In questo nostro tempo abbiamo assistito ad un indebolimento di quelle realtà chiamate a sostenere la famiglia, per la verità da decenni si invocano delle leggi a sostegno della stessa che altrove, in paesi più laici sono una realtà, qui da noi, paese di forte tradizione cattolica sono purtroppo inesistenti. E da ultima la legge Monti sulle aperture domenicali dei negozi che come riferisce l’Ascom, coinvolge un comparto formato al 95% da imprese che contano un numero massimo di dieci dipendenti e molte, addirittura, sono ad esclusiva conduzione familiare.
Per dare retta alle pressioni delle grandi multinazionali del commercio, che magari sventolano lo specchietto per le allodole di qualche assunzione precaria, si rischia di mettere in ginocchio proprio queste piccole imprese che danno lavoro stabile a migliaia di persone, ma soprattutto di “frullare” le relazioni familiari.
La domenica per la stragrande maggioranza delle persone è uno dei pochi momenti in cui la famiglia finalmente si ritrova “in tempi più distesi per ricostruire se stessa e le sue relazioni», indebolire anche questo aspetto ha detto il presidente della CEI «significa attentare alla società». La domenica va dunque riscoperta e vissuta come giorno di Dio e giorno in cui vivere insieme nella gioia di una comunità, questo garantisce per noi cristiani quello spazio di libertà che ci riscatta da tante pesantezze e rinunce, anche educative, della settimana lavorativa.

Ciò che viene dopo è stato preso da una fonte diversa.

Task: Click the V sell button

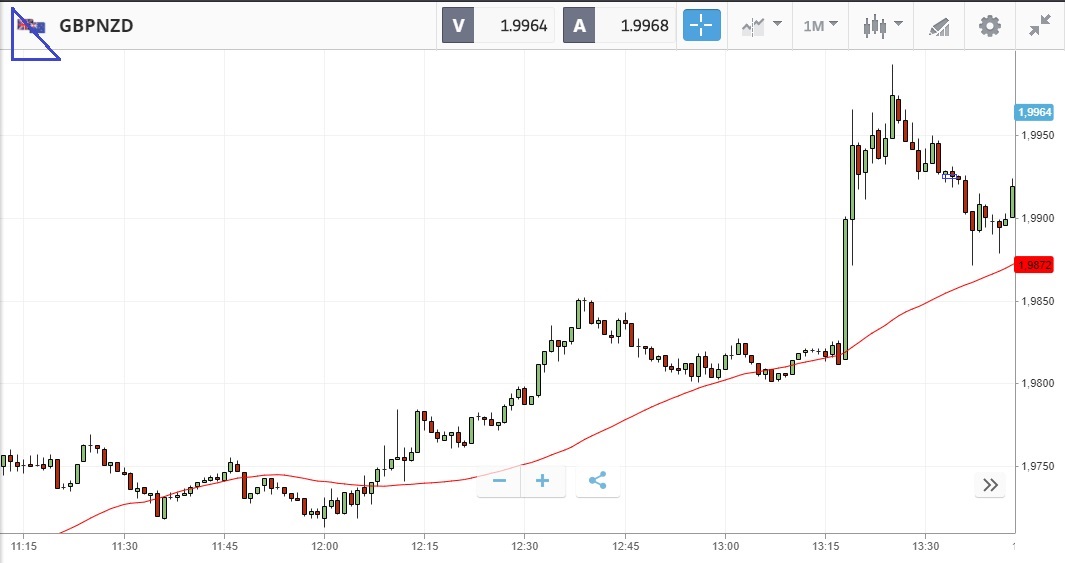Action: (x=458, y=25)
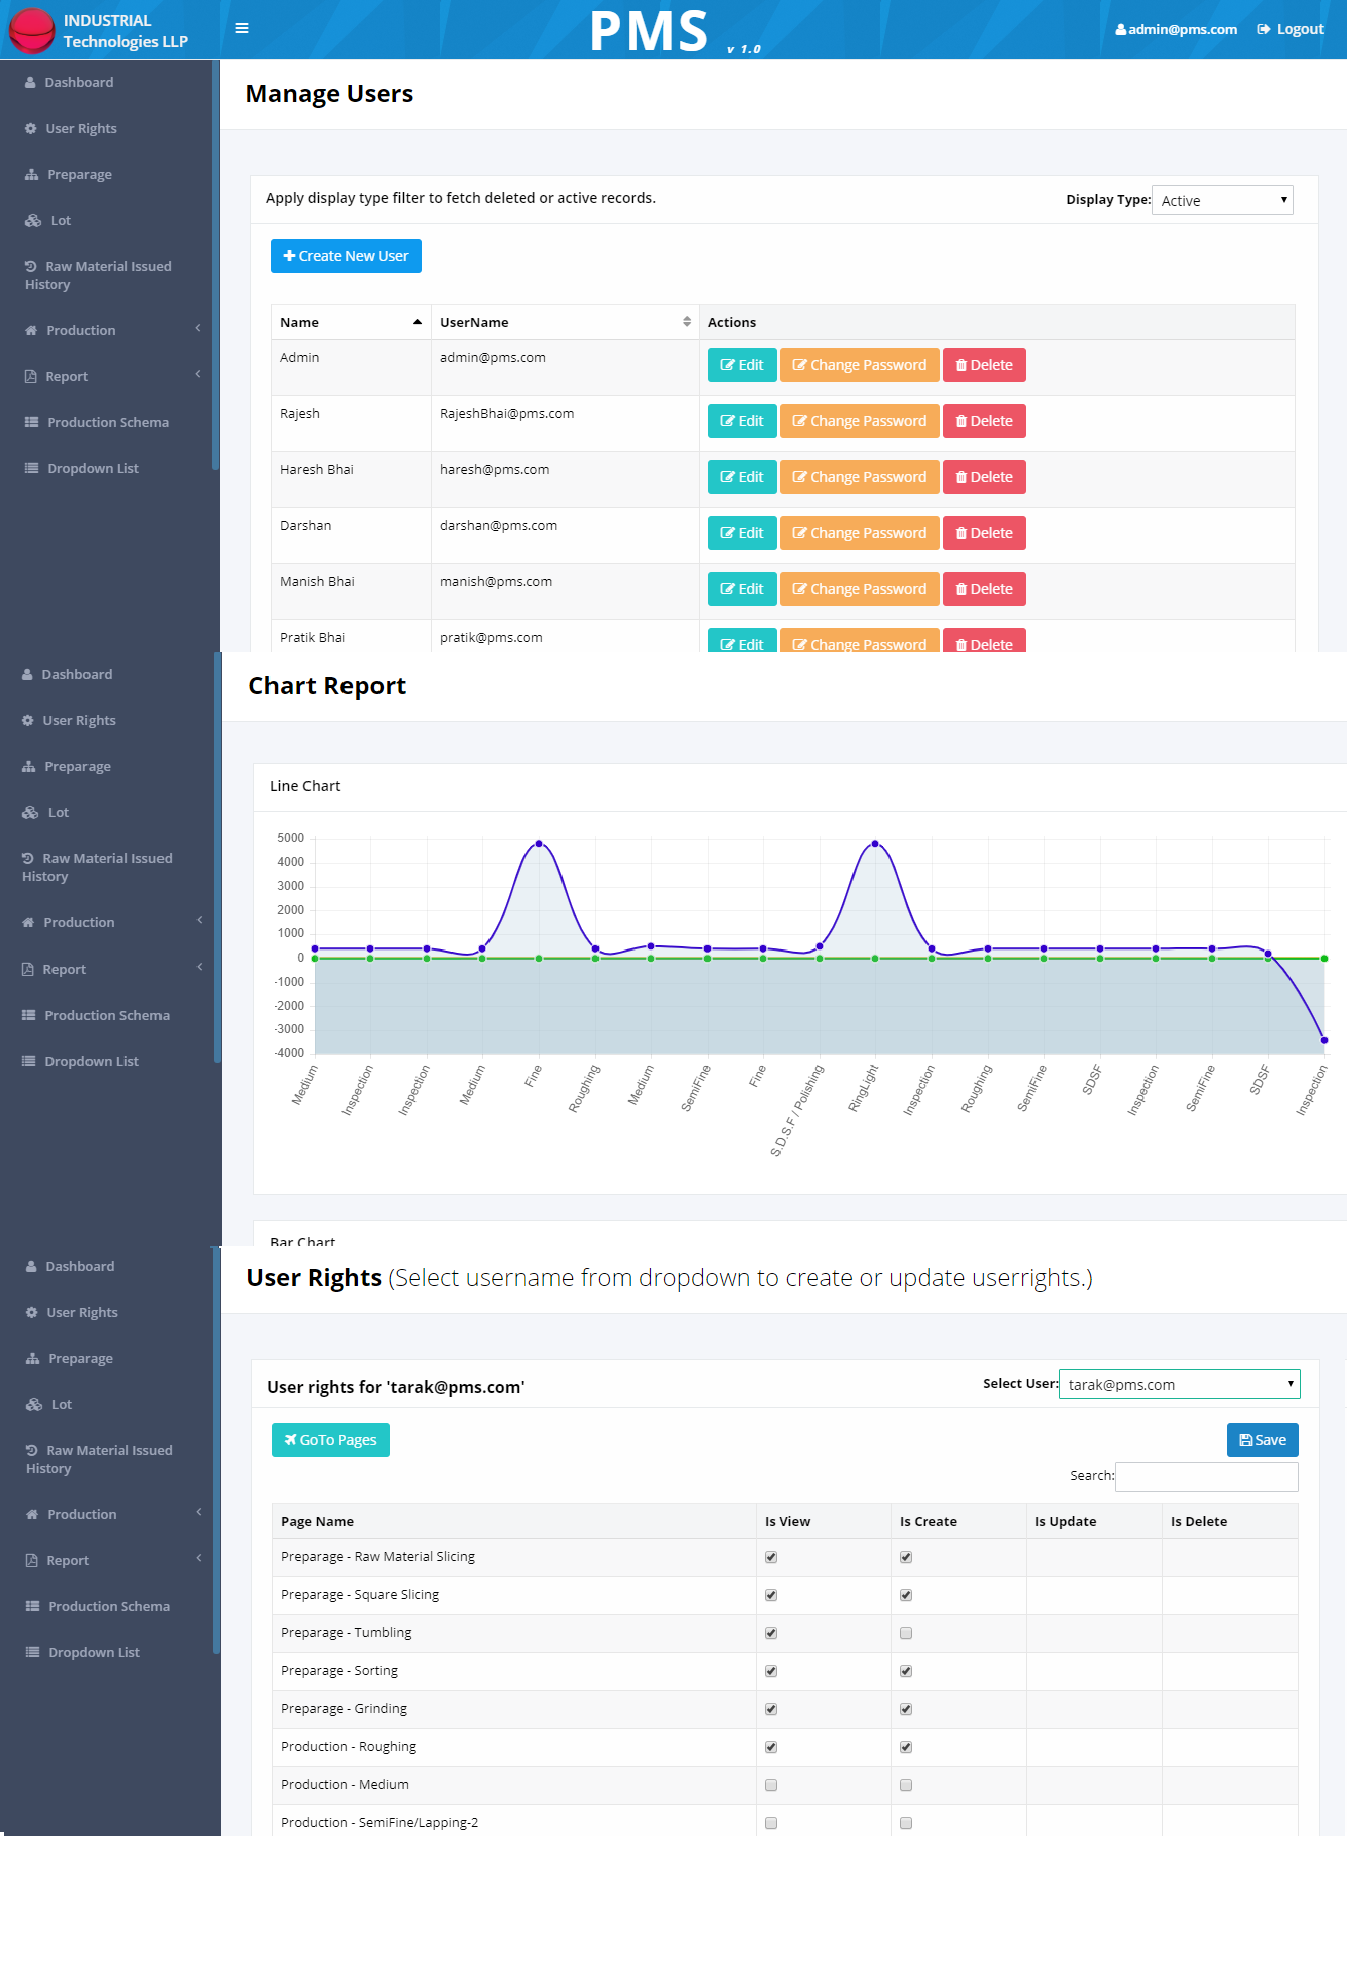Enable Is View for Production - Medium

tap(771, 1785)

La domenica ha radici lontane. Già nell’antico testamento, nella Bibbia il tempo non è tutto uguale, ma a volte ci sono "tempi santi" (in ebraico "kadosh", cioè "diverso", distinto dalle cose ordinarie). E questa distinzione la ritroviamo nel comandamento “ricordati di santificare la festa", in modo che l'eterno di Dio entri nel tempo dell'uomo. La festa è così una sospensione del tempo ordinario, un momento in cui si ricorda il passato nel rito e ci si riposa dalle fatiche quotidiane. A differenza del pensiero greco, per l'ebraismo il tempo non è "l'immagine mobile dell'eternità, ma l'eternità in movimento". In questo quadro si capisce perché per l'ebreo il "giorno del Signore è più importante della casa del Signore".
Per l'Ebraismo, la festa nasce dalla creazione, è il giorno in cui Dio si riposa dalla fatica della creazione, è il giorno che va dedicato alla contemplazione della bellezza del creato senza compiere alcuna azione, perché essa rischierebbe di alterare l'armonia voluta da Dio.
La domenica cristiana riprende molti motivi dal sabato ebraico, anche se il suo significato teologico è quello legato alla Pasqua, alla risurrezione di Gesù, che avvenne il "primo giorno dopo il sabato". Per il cristiano la domenica, "dies Domini" (giorno del Signore), è l'oggi della vita nuova, è l'anticipazione del mondo redento da Gesù Cristo.
La domenica diventa così il "kadosh", il renderla diversa da tutti gli altri giorni, è l'interruzione del ciclo produttivo della nostra vita quotidiana, con al centro il memoriale dell'Eucaristia.
Che la domenica lavorativa poi non aumenti i consumi lo dicono espressamente gli economisti e i laici, perché allora disprezzare così la famiglia, sradicare un dono prezioso e una conquista millenaria, quella cioè che l’Uomo vale più del sabato, come ricorda anche Gesù nel Vangelo con la famosa frase: “"Il sabato è stato fatto per l'uomo e non l'uomo per il sabato" (Mc 2,27).? Tutt'al più nella logica odierna della libertà dell’individuo, la domenica lavorativa sia volontaria, perché questa apertura indiscriminata non porta da nessuna parte se non peggiorare la situazione della vita sociale.
In questi giorni il Vescovo di Milano, coinvolto in prima persona nell’incontro mondiale delle famiglie di Milano che non a caso ha per tema “Il lavoro e la festa” così si è espresso in questi giorni:
«Non ci sembra opportuno aprire tutti gli esercizi e i negozi la domenica in modo indiscriminato». E ancora: «Prima di sacrificare il riposo domenicale bisogna riflettere bene», perché la concezione della domenica «scaturisce dall'esperienza di tanti secoli non a caso». E «l'intelligenza dell'esperienza» è «potente» perché «contrappone i fatti».
Che bello sarebbe sentire una parola autorevole in tal senso, a difesa delle famiglie, anche dai nostri Pastori, magari da quel Convegno di Aquileia 2 che forse ha creato tante aspettative ma rischia di lasciare tante attese disattese, potrebbe essere una di quelle parole forti che sono da “dire” e non più soltanto da “ascoltare”.